# A low-fare airline is about to start flying from Ireland to San Francisco



## barryqwalsh (Nov 6, 2015)

Wow Air has just announced “ultra-low-cost” flights between Ireland and the west coast of America, via Reykjavik.

The new routes will begin in summer next year with four flights per week to LA and five to San Francisco.

Passengers won’t be subjected to tiny planes though. The services will be provided by three new Airbus A330-300, the first wide-body planes in the company’s fleet.

Each will carry 340 passengers – all in the same class.

A low-fare airline is about to start flying from Ireland to Los Angeles and San Francisco


----------



## Delta4Embassy (Nov 6, 2015)

Low-cost = low-cost mechanic crews, less-trained pilots with less hours. 

Probably not a major concern though, pilot error hardly ever results in an accident...


----------



## barryqwalsh (Nov 6, 2015)

Delta4Embassy said:


> Low-cost = low-cost mechanic crews, less-trained pilots with less hours.
> 
> Probably not a major concern though, pilot error hardly ever results in an accident...

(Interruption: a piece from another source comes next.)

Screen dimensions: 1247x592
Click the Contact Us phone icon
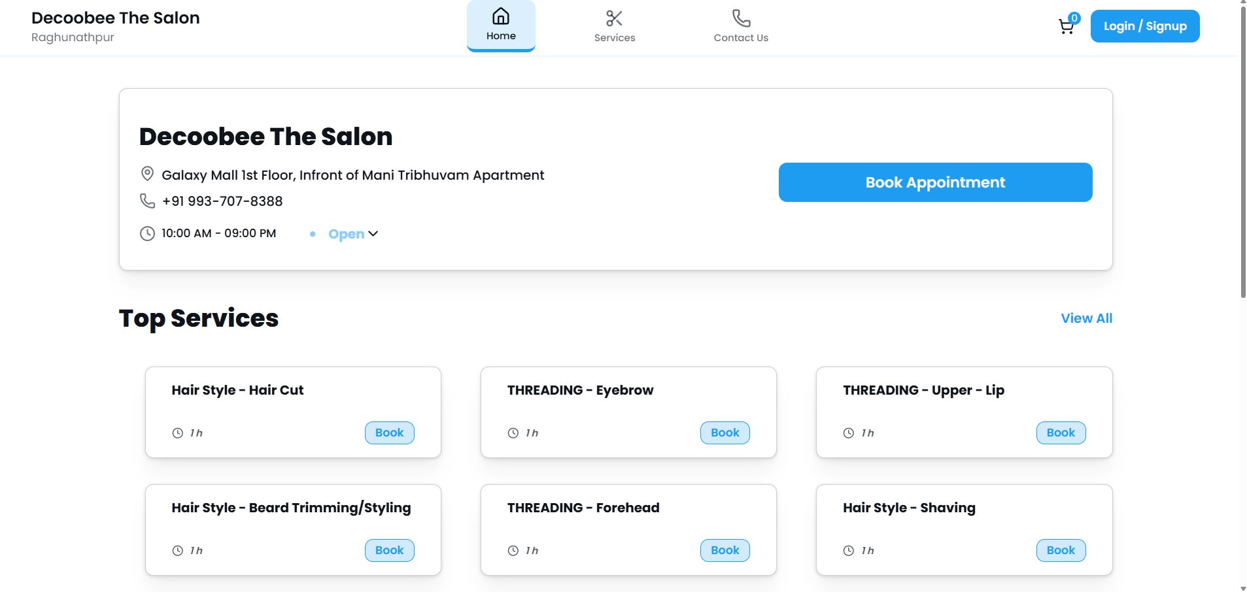pos(741,18)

As long as it is only "hardly ever",  Oh, Well That's Okay Then!


----------



## Pop23 (Nov 6, 2015)

barryqwalsh said:


> Wow Air has just announced “ultra-low-cost” flights between Ireland and the west coast of America, via Reykjavik.
> 
> The new routes will begin in summer next year with four flights per week to LA and five to San Francisco.
> 
> ...



I've flown them in Europe. I was actually nicely surprised. 

I'll definately fly with them again


----------